* _YOUR GOAL_: Everything from the first line of the data through the line with "Task: Click Stop Process Full Image button" is to be echoed exactly, minus the pictures.

* _RECORDS FOR THIS TASK_:
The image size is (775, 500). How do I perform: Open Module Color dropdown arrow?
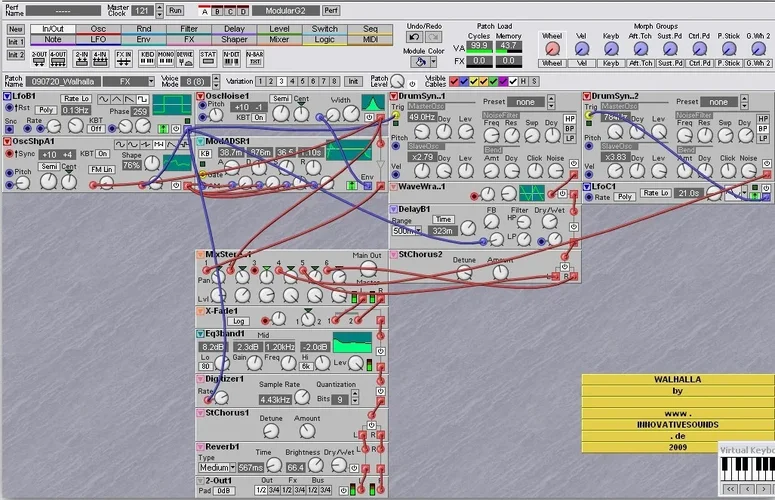tap(434, 61)
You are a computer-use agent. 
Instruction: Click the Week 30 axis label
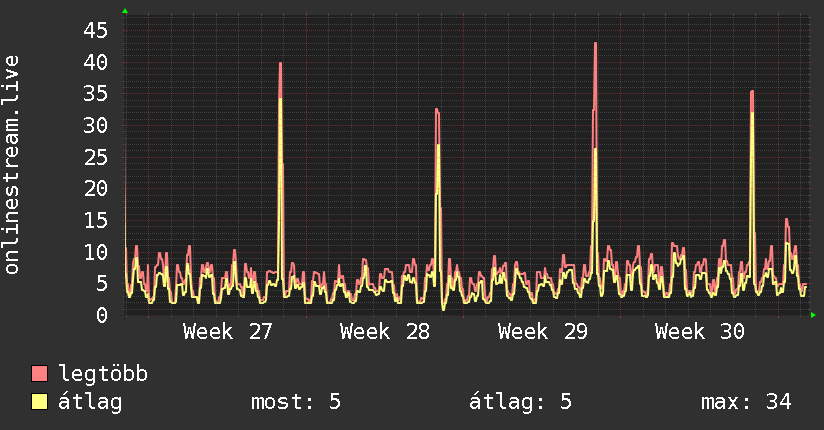coord(699,332)
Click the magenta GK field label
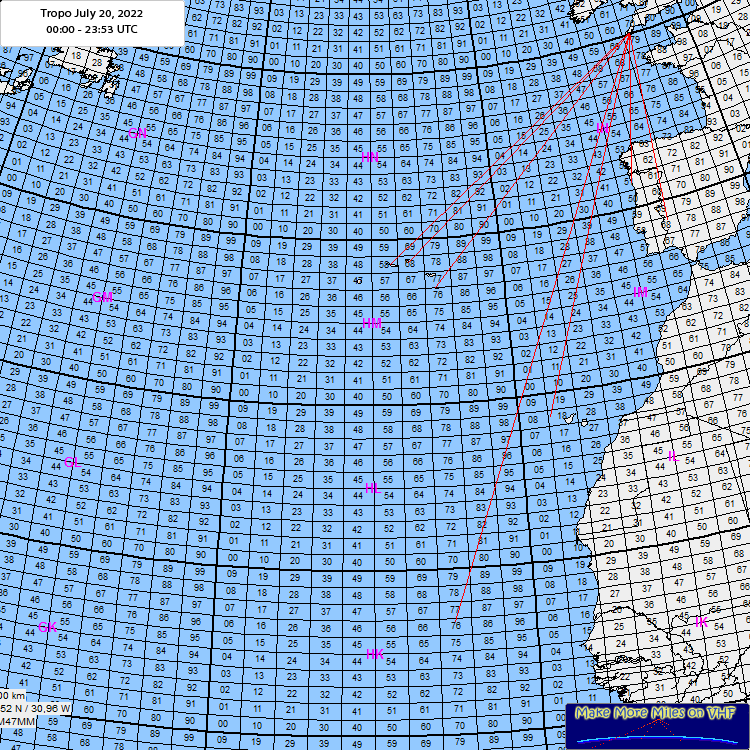 pos(47,627)
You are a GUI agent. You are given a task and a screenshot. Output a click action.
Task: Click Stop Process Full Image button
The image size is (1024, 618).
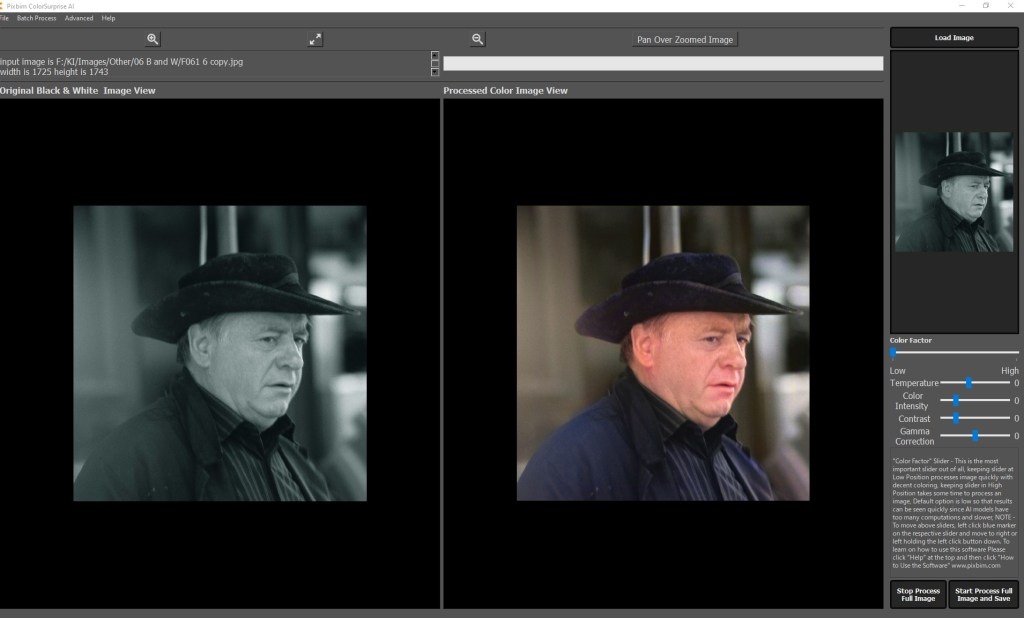pyautogui.click(x=917, y=594)
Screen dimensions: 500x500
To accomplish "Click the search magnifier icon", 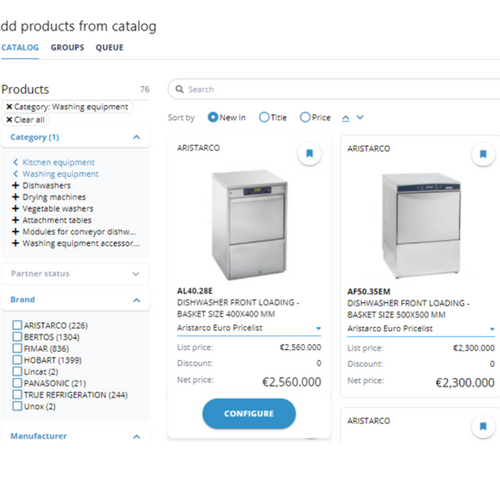I will (179, 89).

* _SOLUTION BELOW_:
The image size is (775, 500). How do I perform: Open Module Color dropdown arrow?
tap(434, 61)
You are a computer-use agent. 
Instruction: Click the Week 30 axis label
coord(699,332)
Click the magenta GK field label
 pos(47,627)
You are a GUI agent. You are given a task and a screenshot. Output a click action.
Task: Click Stop Process Full Image button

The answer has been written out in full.